• _TASK REQUIREMENTS_: Exact transcription of the records is required.

Collected data entries
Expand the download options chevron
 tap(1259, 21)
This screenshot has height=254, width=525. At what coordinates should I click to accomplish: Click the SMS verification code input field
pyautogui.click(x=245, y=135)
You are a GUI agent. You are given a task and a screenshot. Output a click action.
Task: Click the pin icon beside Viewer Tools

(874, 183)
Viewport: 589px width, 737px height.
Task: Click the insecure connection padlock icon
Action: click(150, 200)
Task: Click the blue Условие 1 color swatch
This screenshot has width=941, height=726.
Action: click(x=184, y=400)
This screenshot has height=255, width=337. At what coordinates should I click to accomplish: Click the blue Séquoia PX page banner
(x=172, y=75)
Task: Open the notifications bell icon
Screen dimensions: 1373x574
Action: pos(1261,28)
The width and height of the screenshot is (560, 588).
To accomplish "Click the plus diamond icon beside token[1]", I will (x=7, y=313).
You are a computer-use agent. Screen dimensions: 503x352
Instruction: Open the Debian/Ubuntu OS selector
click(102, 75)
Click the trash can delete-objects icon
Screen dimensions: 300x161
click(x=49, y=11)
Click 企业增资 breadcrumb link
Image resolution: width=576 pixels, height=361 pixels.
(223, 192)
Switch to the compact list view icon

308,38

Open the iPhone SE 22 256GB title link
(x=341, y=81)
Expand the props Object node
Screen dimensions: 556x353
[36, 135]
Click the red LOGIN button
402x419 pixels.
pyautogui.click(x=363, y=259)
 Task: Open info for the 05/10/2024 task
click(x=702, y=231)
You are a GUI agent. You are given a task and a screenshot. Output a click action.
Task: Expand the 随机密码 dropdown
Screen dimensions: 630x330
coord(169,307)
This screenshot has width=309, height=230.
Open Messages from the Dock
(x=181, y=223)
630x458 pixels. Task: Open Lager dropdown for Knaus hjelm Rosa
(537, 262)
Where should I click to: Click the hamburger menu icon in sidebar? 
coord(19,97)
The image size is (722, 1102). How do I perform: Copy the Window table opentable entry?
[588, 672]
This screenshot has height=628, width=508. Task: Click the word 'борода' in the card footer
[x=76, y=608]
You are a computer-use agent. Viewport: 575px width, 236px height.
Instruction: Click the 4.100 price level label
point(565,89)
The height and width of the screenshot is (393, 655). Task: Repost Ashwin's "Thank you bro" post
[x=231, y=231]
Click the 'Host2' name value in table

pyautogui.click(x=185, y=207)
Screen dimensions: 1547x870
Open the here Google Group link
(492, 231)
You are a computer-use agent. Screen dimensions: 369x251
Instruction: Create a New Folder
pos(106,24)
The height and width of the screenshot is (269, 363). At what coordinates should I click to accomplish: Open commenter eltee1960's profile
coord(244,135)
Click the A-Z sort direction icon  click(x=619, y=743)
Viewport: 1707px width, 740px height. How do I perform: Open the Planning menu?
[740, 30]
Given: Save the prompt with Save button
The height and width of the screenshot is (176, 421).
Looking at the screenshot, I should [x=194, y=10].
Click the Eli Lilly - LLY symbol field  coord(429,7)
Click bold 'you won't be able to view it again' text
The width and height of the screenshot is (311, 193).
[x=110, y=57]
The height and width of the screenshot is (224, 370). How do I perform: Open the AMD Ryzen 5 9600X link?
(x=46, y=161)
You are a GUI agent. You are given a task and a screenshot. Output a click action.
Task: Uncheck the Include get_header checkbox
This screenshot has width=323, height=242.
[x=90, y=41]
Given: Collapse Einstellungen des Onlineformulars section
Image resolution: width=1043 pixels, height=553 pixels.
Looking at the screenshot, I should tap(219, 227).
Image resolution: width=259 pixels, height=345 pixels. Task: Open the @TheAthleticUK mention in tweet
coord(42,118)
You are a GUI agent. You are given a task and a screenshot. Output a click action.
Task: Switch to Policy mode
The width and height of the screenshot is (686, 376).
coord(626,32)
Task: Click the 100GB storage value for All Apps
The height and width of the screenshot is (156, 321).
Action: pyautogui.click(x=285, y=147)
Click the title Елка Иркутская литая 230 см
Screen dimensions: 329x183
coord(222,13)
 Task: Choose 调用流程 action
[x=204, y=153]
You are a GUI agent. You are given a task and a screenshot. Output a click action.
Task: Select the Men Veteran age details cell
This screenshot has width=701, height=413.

• _TASK SOLUTION_:
Expand the download options chevron
 tap(1259, 21)
This screenshot has height=254, width=525. At what coordinates should I click to accomplish: Click the SMS verification code input field
pyautogui.click(x=245, y=135)
You are a GUI agent. You are given a task and a screenshot. Output a click action.
Task: Click the pin icon beside Viewer Tools

(874, 183)
Viewport: 589px width, 737px height.
Task: Click the insecure connection padlock icon
Action: click(150, 200)
Task: Click the blue Условие 1 color swatch
This screenshot has width=941, height=726.
Action: click(x=184, y=400)
This screenshot has height=255, width=337. At what coordinates should I click to accomplish: Click the blue Séquoia PX page banner
(x=172, y=75)
Task: Open the notifications bell icon
Screen dimensions: 1373x574
Action: pos(1261,28)
The width and height of the screenshot is (560, 588).
To accomplish "Click the plus diamond icon beside token[1]", I will (x=7, y=313).
You are a computer-use agent. Screen dimensions: 503x352
Instruction: Open the Debian/Ubuntu OS selector
click(102, 75)
Click the trash can delete-objects icon
Screen dimensions: 300x161
click(x=49, y=11)
Click 企业增资 breadcrumb link
Image resolution: width=576 pixels, height=361 pixels.
(223, 192)
Switch to the compact list view icon

308,38

Open the iPhone SE 22 256GB title link
(x=341, y=81)
Expand the props Object node
Screen dimensions: 556x353
[36, 135]
Click the red LOGIN button
402x419 pixels.
pyautogui.click(x=363, y=259)
 Task: Open info for the 05/10/2024 task
click(x=702, y=231)
You are a GUI agent. You are given a task and a screenshot. Output a click action.
Task: Expand the 随机密码 dropdown
Screen dimensions: 630x330
coord(169,307)
This screenshot has width=309, height=230.
Open Messages from the Dock
(x=181, y=223)
630x458 pixels. Task: Open Lager dropdown for Knaus hjelm Rosa
(537, 262)
Where should I click to: Click the hamburger menu icon in sidebar? 
coord(19,97)
The image size is (722, 1102). How do I perform: Copy the Window table opentable entry?
[588, 672]
This screenshot has height=628, width=508. Task: Click the word 'борода' in the card footer
[x=76, y=608]
You are a computer-use agent. Viewport: 575px width, 236px height.
Instruction: Click the 4.100 price level label
point(565,89)
The height and width of the screenshot is (393, 655). Task: Repost Ashwin's "Thank you bro" post
[x=231, y=231]
Click the 'Host2' name value in table

pyautogui.click(x=185, y=207)
Screen dimensions: 1547x870
Open the here Google Group link
(492, 231)
You are a computer-use agent. Screen dimensions: 369x251
Instruction: Create a New Folder
pos(106,24)
The height and width of the screenshot is (269, 363). At what coordinates should I click to accomplish: Open commenter eltee1960's profile
coord(244,135)
Click the A-Z sort direction icon  click(x=619, y=743)
Viewport: 1707px width, 740px height. How do I perform: Open the Planning menu?
[740, 30]
Given: Save the prompt with Save button
The height and width of the screenshot is (176, 421).
Looking at the screenshot, I should [x=194, y=10].
Click the Eli Lilly - LLY symbol field  coord(429,7)
Click bold 'you won't be able to view it again' text
The width and height of the screenshot is (311, 193).
[x=110, y=57]
The height and width of the screenshot is (224, 370). How do I perform: Open the AMD Ryzen 5 9600X link?
(x=46, y=161)
You are a GUI agent. You are given a task and a screenshot. Output a click action.
Task: Uncheck the Include get_header checkbox
This screenshot has width=323, height=242.
[x=90, y=41]
Given: Collapse Einstellungen des Onlineformulars section
Image resolution: width=1043 pixels, height=553 pixels.
Looking at the screenshot, I should tap(219, 227).
Image resolution: width=259 pixels, height=345 pixels. Task: Open the @TheAthleticUK mention in tweet
coord(42,118)
You are a GUI agent. You are given a task and a screenshot. Output a click action.
Task: Switch to Policy mode
The width and height of the screenshot is (686, 376).
coord(626,32)
Task: Click the 100GB storage value for All Apps
The height and width of the screenshot is (156, 321).
Action: pyautogui.click(x=285, y=147)
Click the title Елка Иркутская литая 230 см
Screen dimensions: 329x183
coord(222,13)
 Task: Choose 调用流程 action
[x=204, y=153]
You are a GUI agent. You are given a task and a screenshot. Output a click action.
Task: Select the Men Veteran age details cell
This screenshot has width=701, height=413.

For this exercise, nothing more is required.